High: You cemented your legacy in business through Siebel Systems, yet you got back into entrepreneurship through C3.ai. As somebody who has been such a successful entrepreneur multiple times over, what keeps you hungry?

Siebel: In my career, I have been highly fortunate to be in the right place at the right time on multiple occasions. The first time was when I entered the relational database industry when it was in its infancy. Later, we founded Siebel Systems, where we invented what is known as CRM products in the CRM market. Today, that is a $100 billion industry annually, so those events turned out to be fortuitous. The change we are looking at today is an order of magnitude more significant than what happened in the relational database or the enterprise application software market. This will be a quarter of a trillion-dollar software market in 2023. It changes AI, and it changes everything regarding how we think about computing, managing businesses, motivating people, and serving customers.

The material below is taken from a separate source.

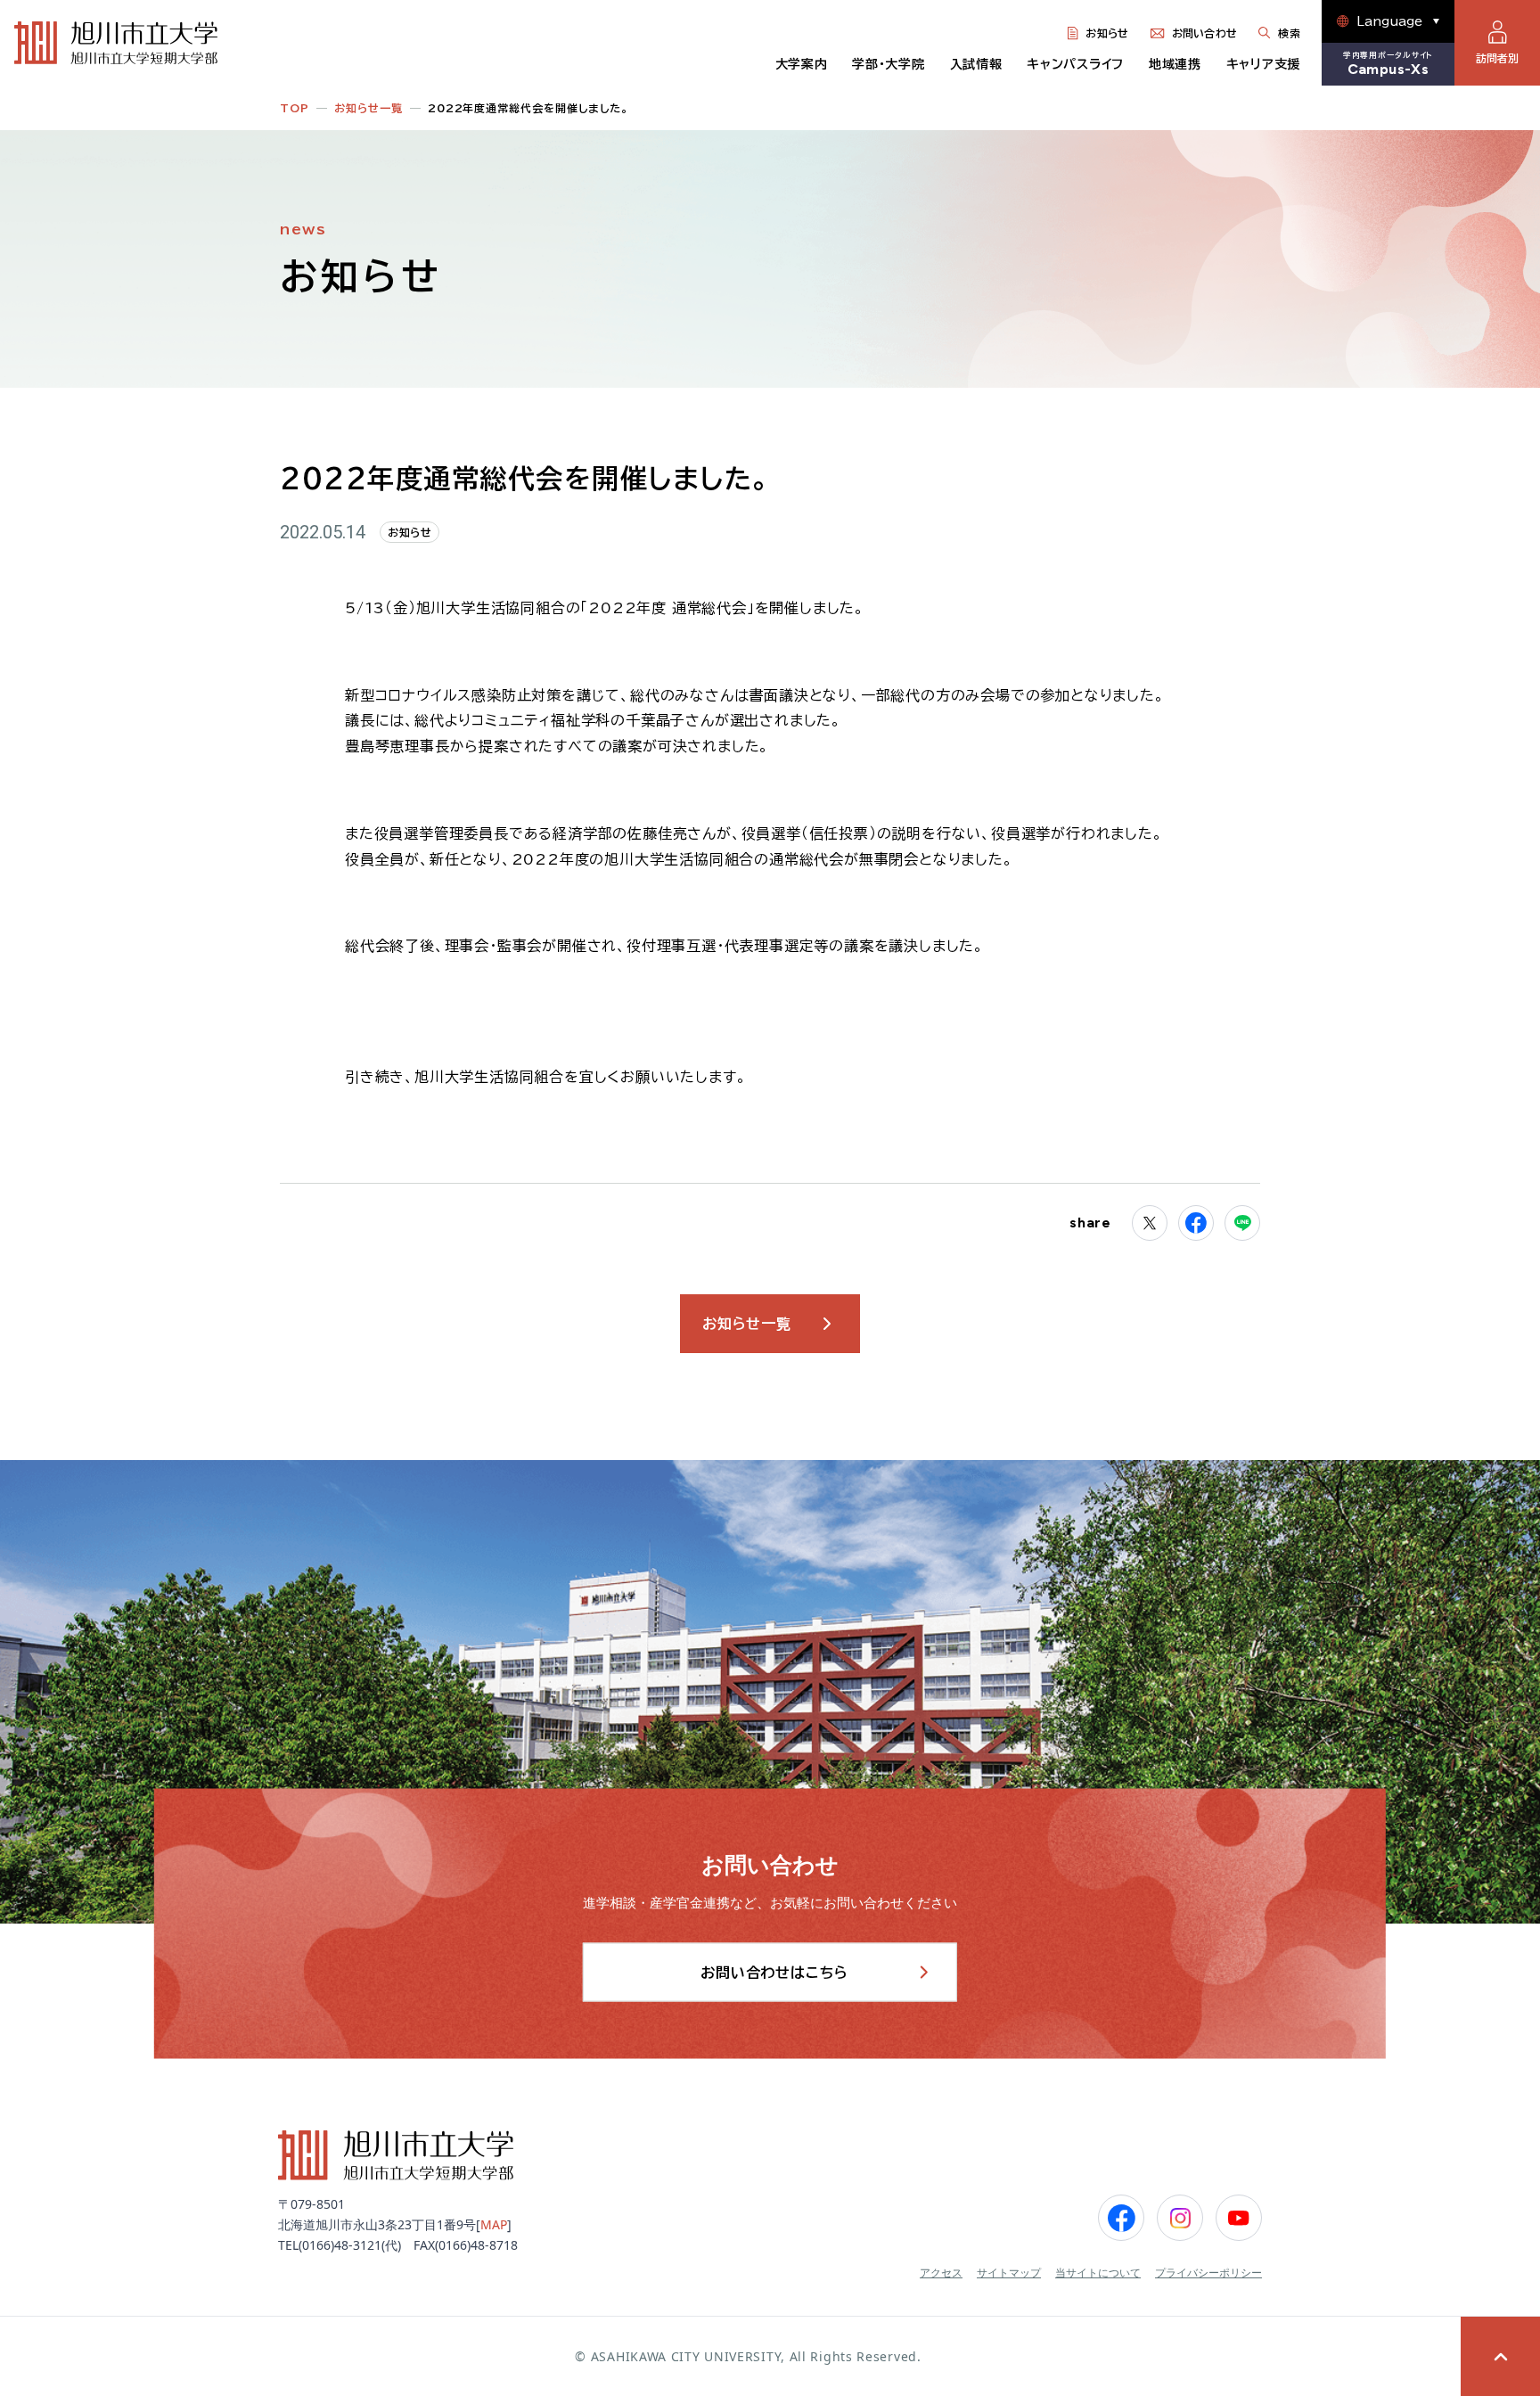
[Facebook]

I do this because it is my idea of a good time. I enjoy being involved in the formation of markets, and I enjoy doing my best to attract highly motivated, well educated, and high energy professionals. I have had the opportunity to play a role in the creation of the relational database market and the enterprise application software market, and we are now playing a leadership role in the development of applying AI to commercial, industrial, and government processes globally. Doing this is exceptionally hard, and every project we are working on has a problem that has never been solved before. However, the social and economic benefit of what we do is staggering.